> [WHAT IS NEEDED] Return the lines from the one containing "Viewport: 1366px width, 707px" through the end of the lines, word for word, without the pictures.

> [MATERIALS PROVIDED]
※ ※ ※

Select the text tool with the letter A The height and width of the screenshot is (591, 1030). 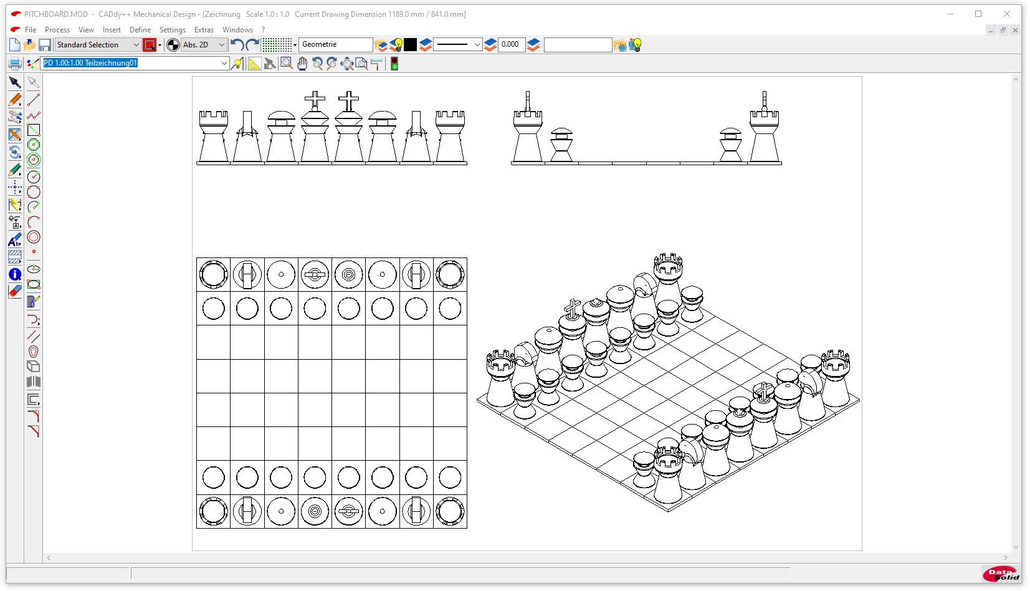coord(15,241)
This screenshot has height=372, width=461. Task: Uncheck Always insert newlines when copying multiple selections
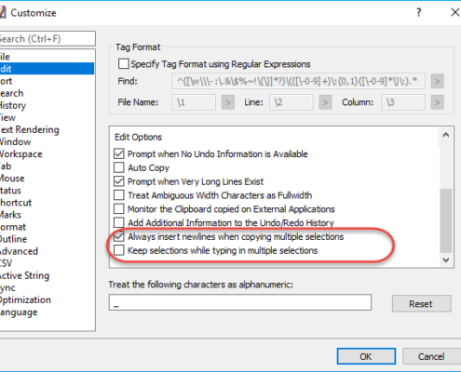[x=119, y=236]
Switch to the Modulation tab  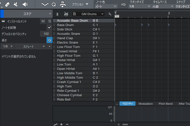point(145,104)
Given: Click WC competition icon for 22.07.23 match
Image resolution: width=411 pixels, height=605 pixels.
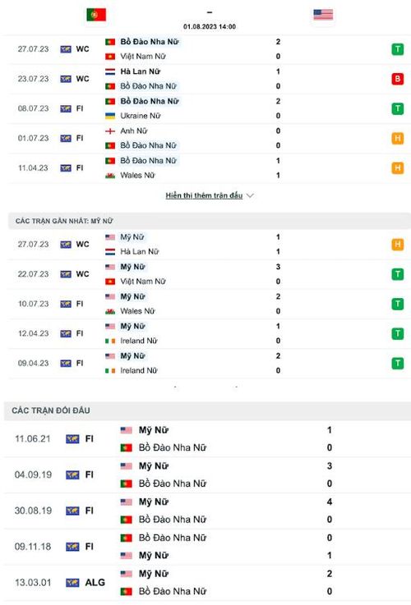Looking at the screenshot, I should click(66, 274).
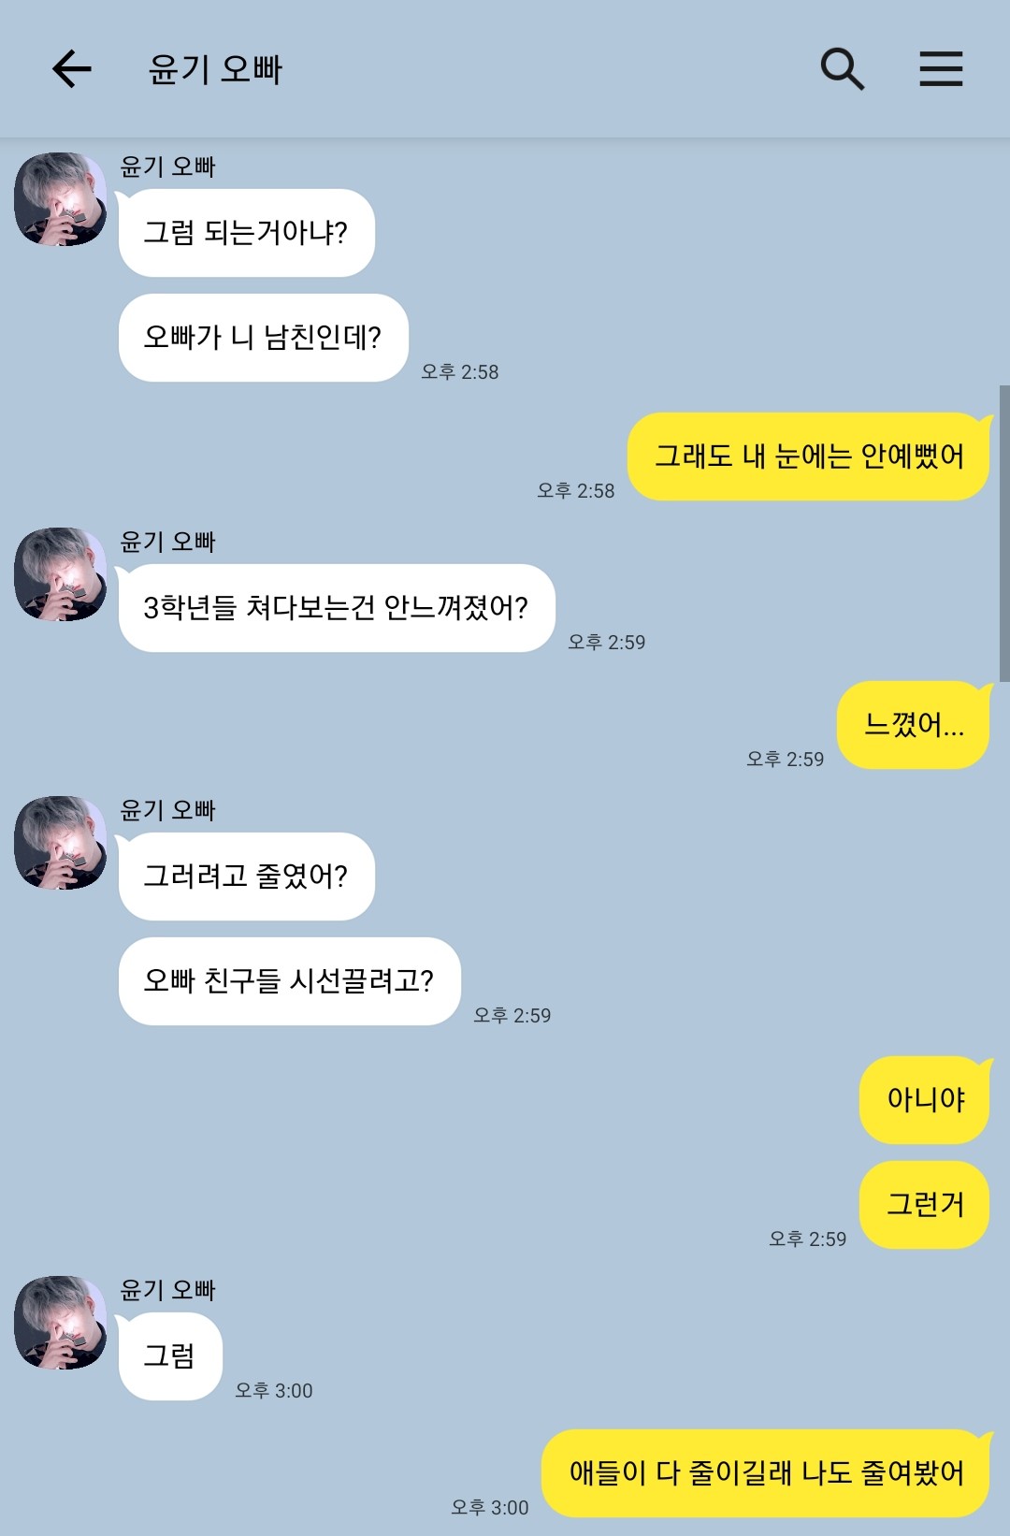
Task: Select the message 오빠 친구들 시선끌려고?
Action: (x=290, y=981)
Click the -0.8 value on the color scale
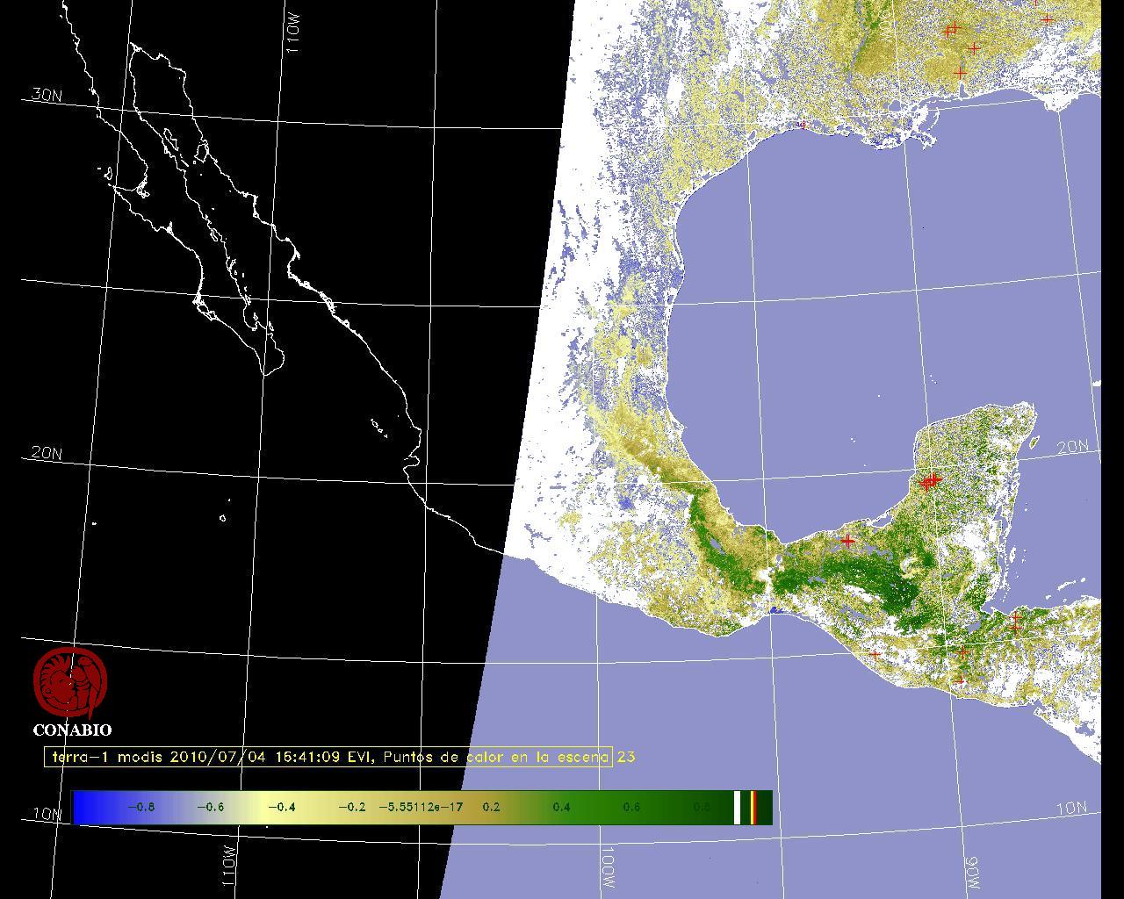 (x=141, y=807)
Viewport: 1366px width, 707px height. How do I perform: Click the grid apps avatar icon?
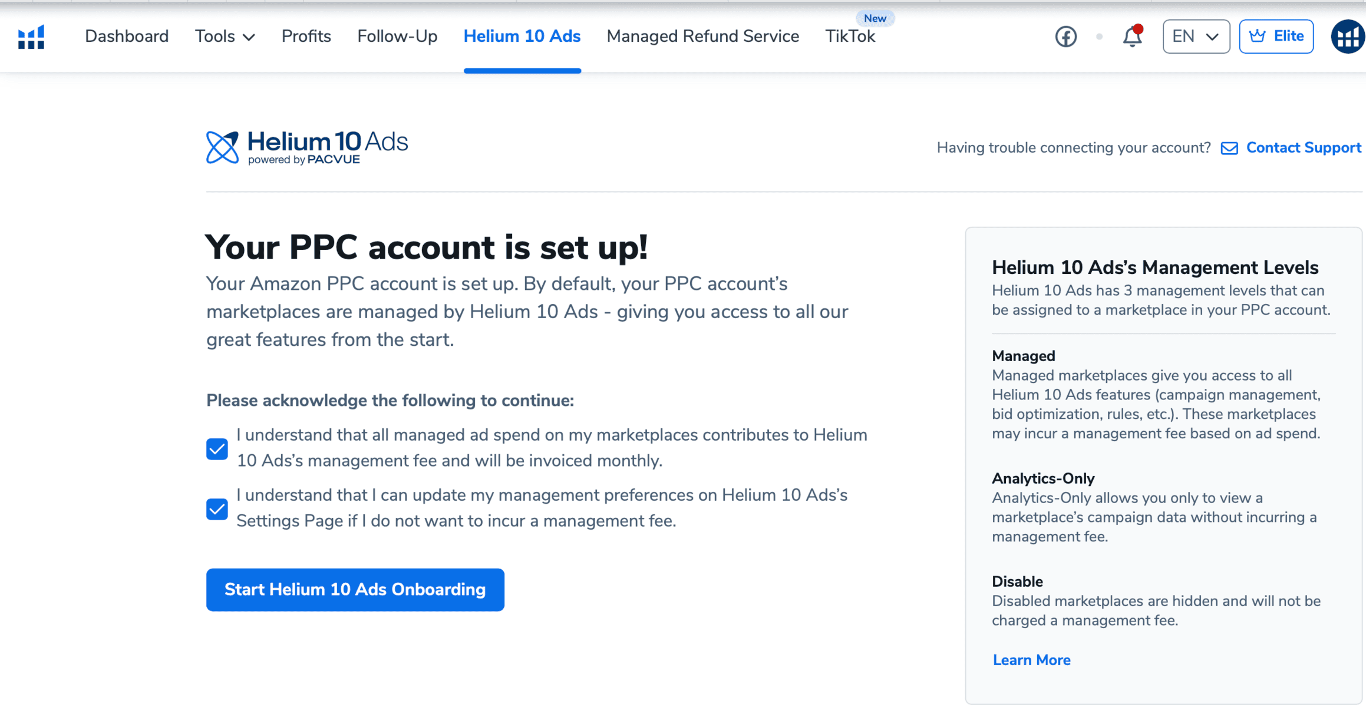point(1348,37)
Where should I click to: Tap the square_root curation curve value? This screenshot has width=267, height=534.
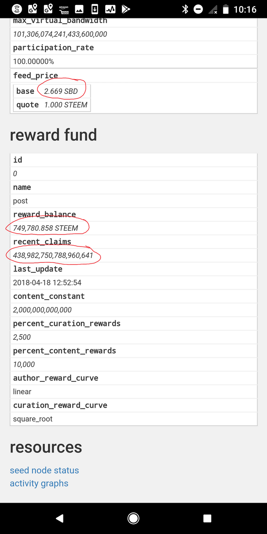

※ ※ ※

> [WRITTEN ANSWER]
Viewport: 1366px width, 707px height. How do I perform: Click the grid apps avatar icon?
point(1348,37)
Where should I click to: Tap the square_root curation curve value? This screenshot has width=267, height=534.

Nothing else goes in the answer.